Of course, there are occasions where a public user account system really is necessary to answer a project’s research questions. A good example of this would be a project with a crowdsourcing component. Luckily, there are open standards available which allow a user account system to be implemented without having to store passwords or personally identifiable information. One such system is OAuth. OAuth is an open standard for access delegation. In short, it allows users to identify themselves to third party websites and grant those sites access to their personal information, without registering a new account or setting a new password. You may have noticed more websites allowing a user to login using a Facebook or Google account. Facebook and Google would be classified as OAuth providers, and the site asking for access would be the OAuth client. In the commercial world, these systems provide convenience for the user by not asking them to remember another password. They also allow closer integration with the OAuth provider and can be used to ask for (and store) further personal information. But OAuth does not have to be used like this. The purpose in digital humanities would be purely to identify the user, so that all a site has to store is the identity token issued by the provider. This is usually numerical, not known to the user themselves, and not personally identifiable. The digital humanities site would also not have to store a password. This means that if the site were to suffer a data breach, it does not actually possess personally identifiable data, so it cannot leak it.

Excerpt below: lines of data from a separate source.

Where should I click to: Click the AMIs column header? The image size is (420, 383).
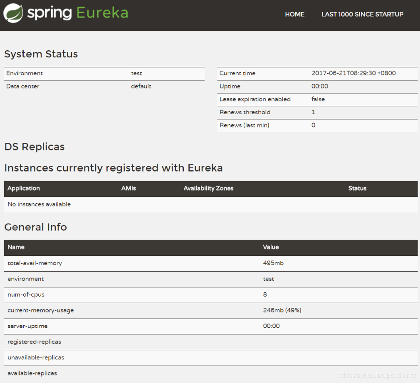click(x=128, y=188)
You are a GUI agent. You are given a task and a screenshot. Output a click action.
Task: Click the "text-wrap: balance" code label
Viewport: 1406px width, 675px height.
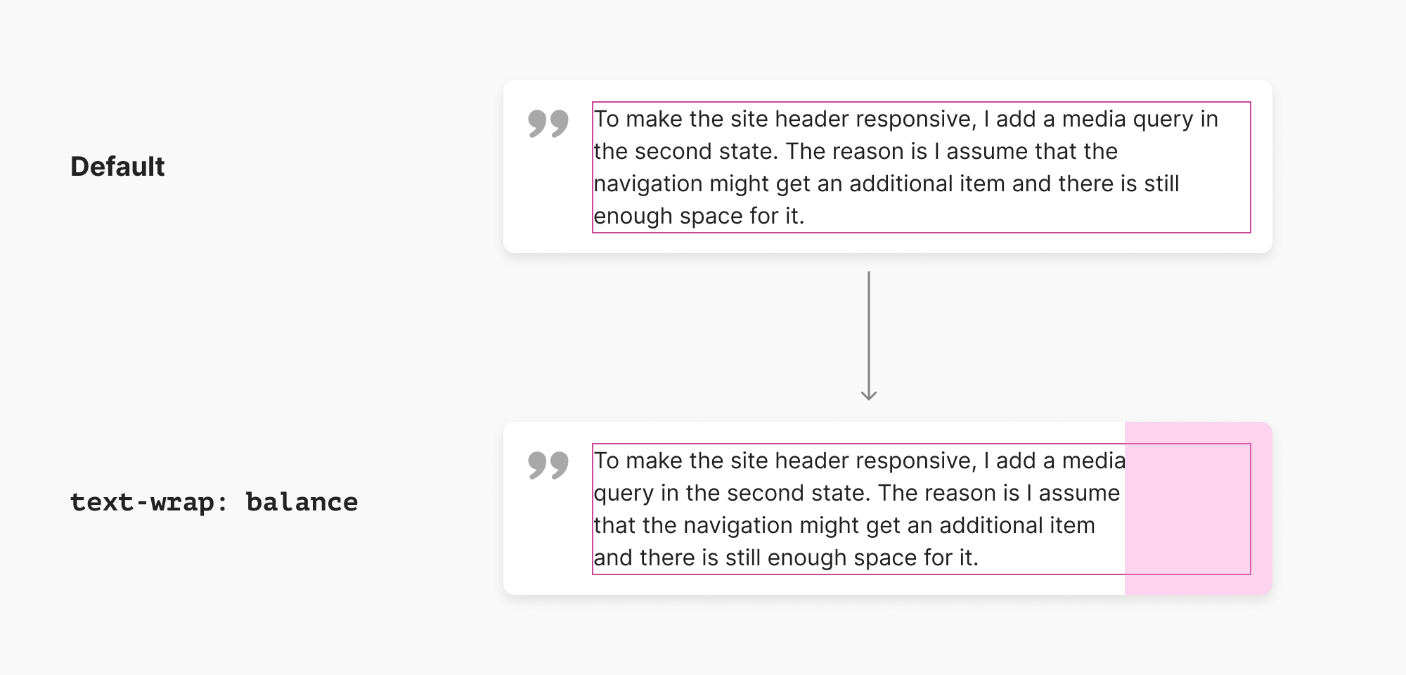pyautogui.click(x=214, y=502)
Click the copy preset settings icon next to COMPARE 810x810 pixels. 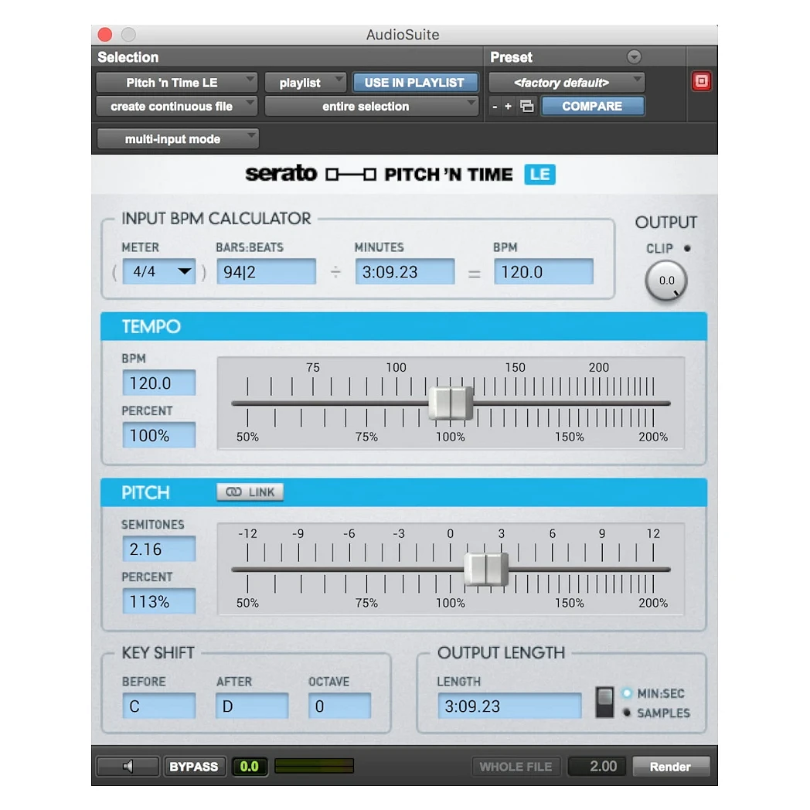(x=527, y=107)
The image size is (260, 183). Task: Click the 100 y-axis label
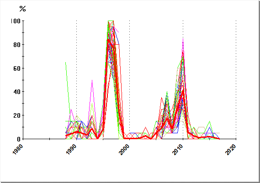pyautogui.click(x=16, y=21)
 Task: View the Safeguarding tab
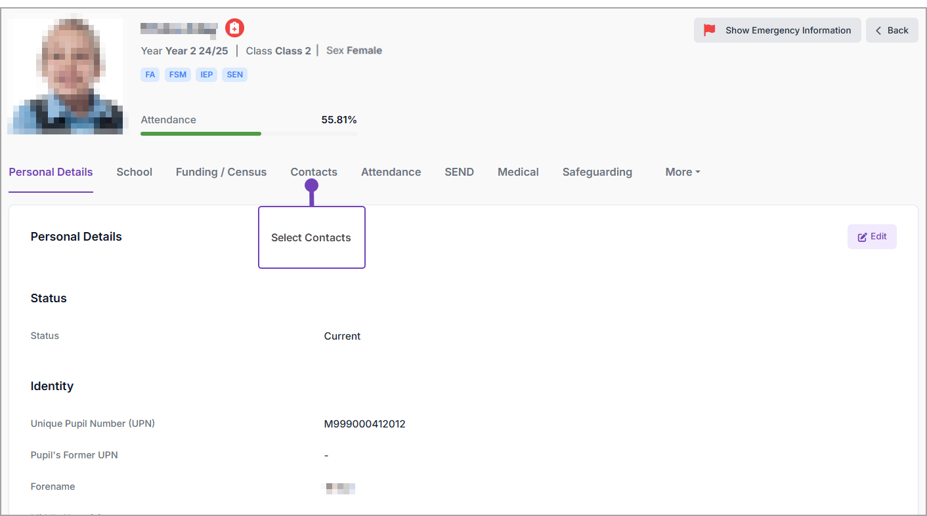[x=597, y=172]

Unnecessary login systems were not the only maintenance challenge we encountered. Many digital humanities projects feature novel, bespoke components. This is normal and desirable; we are, after all, conducting academic research. The drawback of these components is that they are less maintainable than generic, standard components. This is simply because the expertise to maintain them are more scarce. For example, The DHI auditing team encountered a project which used a dedicated MapServer to power its GIS components. This had been hugely ahead of its time, but now the skills to maintain it were close to extinct. One project had left behind an OpenSimulator server. OpenSimulator is an Open Source alternative to Second Life. This server had been quietly running for four years on a desktop computer behind a desk (Figure 2). This was a security vulnerability, and it would be difficult and expensive to recruit somebody to audit and secure such a relatively obscure system. Both of these projects were hugely ambitious, and enthusiastically took up the challenge of forward-looking humanities research. But in terms of long-term maintainability, they were being punished for that. Their services would certainly have to be terminated earlier than other projects. Are digital humanists destined to always be victims of their own innovation? Or is it possible to develop a methodology which mitigates the maintenance difficulties of ingenious digital resources?

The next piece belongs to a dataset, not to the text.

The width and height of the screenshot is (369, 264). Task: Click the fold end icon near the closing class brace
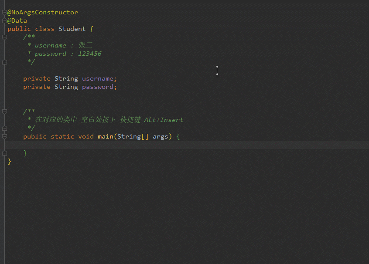(4, 153)
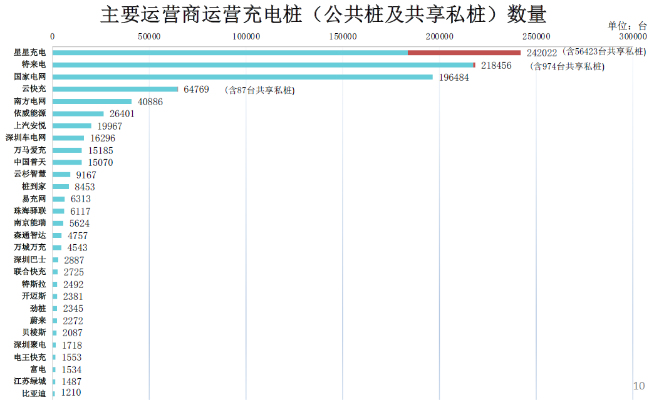Select the 150000 axis tick label
This screenshot has width=659, height=402.
[343, 36]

Figure 2: The desktop machine which was running the OpenSim server
2. Planning for Web Retirement
The OpenSimulator server had a companion website. It comprised an introduction to the project’s objectives, methods, and instructions for accessing the OpenSimulator server. To a user discovering the project for the first time, it was useful and accessible. In an ideal world it would have been expanded further, to include images and video of the virtual world when it was in operation. It could have explained the conclusions drawn from the research, and even offered data harvested from the virtual world: usage patterns, chat transcripts (with user consent) and 3D models.
The companion site was maintainable because it had few dynamic components. It was mostly HTML and CSS, serviceable by Apache or NGINX without any further infrastructure. But that did not make the information it presented any less informative. Making sites maintainable means removing features which require server side infrastructure, while still offering a digital output which is useful.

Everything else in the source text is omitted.